Enregistrements pour localiser des éléments affichés

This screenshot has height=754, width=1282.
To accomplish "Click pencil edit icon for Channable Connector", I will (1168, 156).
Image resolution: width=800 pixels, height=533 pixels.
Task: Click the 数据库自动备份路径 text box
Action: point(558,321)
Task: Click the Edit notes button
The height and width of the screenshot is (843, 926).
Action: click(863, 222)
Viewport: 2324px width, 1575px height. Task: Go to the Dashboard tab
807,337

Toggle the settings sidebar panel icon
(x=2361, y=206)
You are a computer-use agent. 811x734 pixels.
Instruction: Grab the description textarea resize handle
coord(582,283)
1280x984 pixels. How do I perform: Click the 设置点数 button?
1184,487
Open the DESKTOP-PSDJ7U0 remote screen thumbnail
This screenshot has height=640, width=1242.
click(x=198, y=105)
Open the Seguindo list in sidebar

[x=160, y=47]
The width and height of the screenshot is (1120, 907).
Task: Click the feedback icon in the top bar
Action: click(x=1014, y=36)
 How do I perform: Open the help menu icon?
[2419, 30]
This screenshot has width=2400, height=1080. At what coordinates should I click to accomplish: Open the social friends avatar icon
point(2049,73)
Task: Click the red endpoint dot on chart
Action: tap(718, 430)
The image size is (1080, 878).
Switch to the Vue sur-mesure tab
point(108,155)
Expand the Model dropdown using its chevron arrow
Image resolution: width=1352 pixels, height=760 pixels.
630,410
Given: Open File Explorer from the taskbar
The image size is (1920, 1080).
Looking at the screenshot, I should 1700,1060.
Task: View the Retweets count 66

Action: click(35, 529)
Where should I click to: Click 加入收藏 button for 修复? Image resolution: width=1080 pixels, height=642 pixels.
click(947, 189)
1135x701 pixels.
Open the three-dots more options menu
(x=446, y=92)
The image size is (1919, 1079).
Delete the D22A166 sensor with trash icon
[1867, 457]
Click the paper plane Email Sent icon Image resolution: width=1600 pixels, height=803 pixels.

Énoncé: Disposez toutes les lignes des enregistrements ci-dessus en tableau Markdown à deux colonnes, « N° » pour le numéro de rang et « Ligne » pour le texte, sans les lignes vides.

Réponse complète:
| N° | Ligne |
|---|---|
| 1 | This screenshot has height=754, width=1282. |
| 2 | To accomplish "Click pencil edit icon for Channable Connector", I will (1168, 156). |
| 3 | Image resolution: width=800 pixels, height=533 pixels. |
| 4 | Task: Click the 数据库自动备份路径 text box |
| 5 | Action: point(558,321) |
| 6 | Task: Click the Edit notes button |
| 7 | The height and width of the screenshot is (843, 926). |
| 8 | Action: click(863, 222) |
| 9 | Viewport: 2324px width, 1575px height. Task: Go to the Dashboard tab |
| 10 | 807,337 |
| 11 | Toggle the settings sidebar panel icon |
| 12 | (x=2361, y=206) |
| 13 | You are a computer-use agent. 811x734 pixels. |
| 14 | Instruction: Grab the description textarea resize handle |
| 15 | coord(582,283) |
| 16 | 1280x984 pixels. How do I perform: Click the 设置点数 button? |
| 17 | 1184,487 |
| 18 | Open the DESKTOP-PSDJ7U0 remote screen thumbnail |
| 19 | This screenshot has height=640, width=1242. |
| 20 | click(x=198, y=105) |
| 21 | Open the Seguindo list in sidebar |
| 22 | [x=160, y=47] |
| 23 | The width and height of the screenshot is (1120, 907). |
| 24 | Task: Click the feedback icon in the top bar |
| 25 | Action: click(x=1014, y=36) |
| 26 |  How do I perform: Open the help menu icon? |
| 27 | [2419, 30] |
| 28 | This screenshot has width=2400, height=1080. At what coordinates should I click to accomplish: Open the social friends avatar icon |
| 29 | point(2049,73) |
| 30 | Task: Click the red endpoint dot on chart |
| 31 | Action: tap(718, 430) |
| 32 | The image size is (1080, 878). |
| 33 | Switch to the Vue sur-mesure tab |
| 34 | point(108,155) |
| 35 | Expand the Model dropdown using its chevron arrow |
| 36 | Image resolution: width=1352 pixels, height=760 pixels. |
| 37 | 630,410 |
| 38 | Given: Open File Explorer from the taskbar |
| 39 | The image size is (1920, 1080). |
| 40 | Looking at the screenshot, I should 1700,1060. |
| 41 | Task: View the Retweets count 66 |
| 42 | Action: click(35, 529) |
| 43 | Where should I click to: Click 加入收藏 button for 修复? Image resolution: width=1080 pixels, height=642 pixels. |
| 44 | click(947, 189) |
| 45 | 1135x701 pixels. |
| 46 | Open the three-dots more options menu |
| 47 | (x=446, y=92) |
| 48 | The image size is (1919, 1079). |
| 49 | Delete the D22A166 sensor with trash icon |
| 50 | [1867, 457] |
| 51 | Click the paper plane Email Sent icon Image resolution: width=1600 pixels, height=803 pixels. |